The Eland's Democratic Contiguity of Boer-Tswana
|Anthem: "What's Gnu, Pussycat?", "Yakko's World"|
|Official language(s)||English, Tswana, Eland, Tsonga, Tswana (again), Old Norse, Gujarati, Swahili, Sindarin, C++, Swazi, AIDS|
|Grand Poobah||Timon and Pumba|
|National Hero(es)||Rafiki, Hillary Clinton, Paris Hilton|
|Religion||Reformed Church of Antelopian|
|Population||47,432,000 eland and 1,000 people|
~ Oscar Wilde on Botswana“BOTSWANAAAAAAAAAAAAAAAAAAAA!”
~ Yakko Warner
Bosswana is the smallest and least possessive country in Africa with a radioactive half-life of 11.20587 milliseconds. It was founded in 1938 as a cartographer's convention to make the coast of Angola fit certain trigonometric observations. The area thus opened up for colonisation by millions of eland who through sheer force of numbers developed a democratic government based on the herd principle. It is also Yakko Warner's favorite country.
Elections are carried out every rainy season when thousands of prospective Grand Poobahs foregather at the water hole to knock horns until only one is left conscious. Said conscious goat is said to be the winner and made Grand Poobah until his defeat at a subsequent horn-clashing. Humans are allowed to live in Botswana under sufferance, and are considered fourth class citizens underneath winged insects and footballs.
The current President of the Kudu Peoples Socilaist Eland Democratic Republic of Botswana is His Most Excellent Honourable Lord and Commander-In-Thief, President Popo Manaxhwelele Hamba Pamba Pitu Zazu von Zazu. He is Leader of the ZANU-Labour Party and therefore Chairman of the Botswana Stripper Pole.
Bosswana is notable for being the only country in Africa to have burned itself down for the insurance money.

_Set of tasks:_
[1] From the satirical Botswana entry, extract the passage starting with "Elections are carried" and going on through "Botswana Stripper Pole.".
[2] Summarize the satirical Botswana entry in two sentences.

(Word and element locating data)

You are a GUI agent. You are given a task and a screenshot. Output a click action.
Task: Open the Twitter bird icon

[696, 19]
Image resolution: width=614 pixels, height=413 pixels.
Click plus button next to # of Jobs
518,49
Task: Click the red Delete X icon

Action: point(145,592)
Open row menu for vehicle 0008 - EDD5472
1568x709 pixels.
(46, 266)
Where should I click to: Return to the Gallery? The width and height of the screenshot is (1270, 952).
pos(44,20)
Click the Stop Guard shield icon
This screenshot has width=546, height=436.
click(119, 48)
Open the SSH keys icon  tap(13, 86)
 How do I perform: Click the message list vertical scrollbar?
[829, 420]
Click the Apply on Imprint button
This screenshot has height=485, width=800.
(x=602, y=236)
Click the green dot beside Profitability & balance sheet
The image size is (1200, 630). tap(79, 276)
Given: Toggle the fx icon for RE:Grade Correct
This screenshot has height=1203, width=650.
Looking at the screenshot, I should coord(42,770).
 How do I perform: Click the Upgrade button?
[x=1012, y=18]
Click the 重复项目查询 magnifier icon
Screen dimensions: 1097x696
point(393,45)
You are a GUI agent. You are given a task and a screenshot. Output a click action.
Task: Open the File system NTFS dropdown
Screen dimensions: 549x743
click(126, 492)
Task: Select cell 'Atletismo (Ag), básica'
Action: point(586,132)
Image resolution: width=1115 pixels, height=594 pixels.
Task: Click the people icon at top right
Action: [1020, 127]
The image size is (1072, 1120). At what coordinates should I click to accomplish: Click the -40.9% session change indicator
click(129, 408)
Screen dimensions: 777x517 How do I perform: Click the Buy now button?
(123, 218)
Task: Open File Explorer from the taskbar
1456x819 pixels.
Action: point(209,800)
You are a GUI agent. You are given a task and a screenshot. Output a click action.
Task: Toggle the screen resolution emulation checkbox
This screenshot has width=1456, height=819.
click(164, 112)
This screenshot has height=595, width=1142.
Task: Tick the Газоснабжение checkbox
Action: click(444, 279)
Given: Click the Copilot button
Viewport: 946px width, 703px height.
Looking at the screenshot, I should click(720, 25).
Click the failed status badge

_Answers to the problems:_
[1]
Elections are carried out every rainy season when thousands of prospective Grand Poobahs foregather at the water hole to knock horns until only one is left conscious. Said conscious goat is said to be the winner and made Grand Poobah until his defeat at a subsequent horn-clashing. Humans are allowed to live in Botswana under sufferance, and are considered fourth class citizens underneath winged insects and footballs.
The current President of the Kudu Peoples Socilaist Eland Democratic Republic of Botswana is His Most Excellent Honourable Lord and Commander-In-Thief, President Popo Manaxhwelele Hamba Pamba Pitu Zazu von Zazu. He is Leader of the ZANU-Labour Party and therefore Chairman of the Botswana Stripper Pole.

[2] The satirical Botswana entry calls Bosswana the smallest and least possessive country in Africa, founded in 1938 as a cartographer's convention and settled by millions of eland who formed a democratic government based on the herd principle. Each rainy season, prospective Grand Poobahs knock horns at the water hole until only one is left conscious, while humans live there under sufferance as fourth class citizens.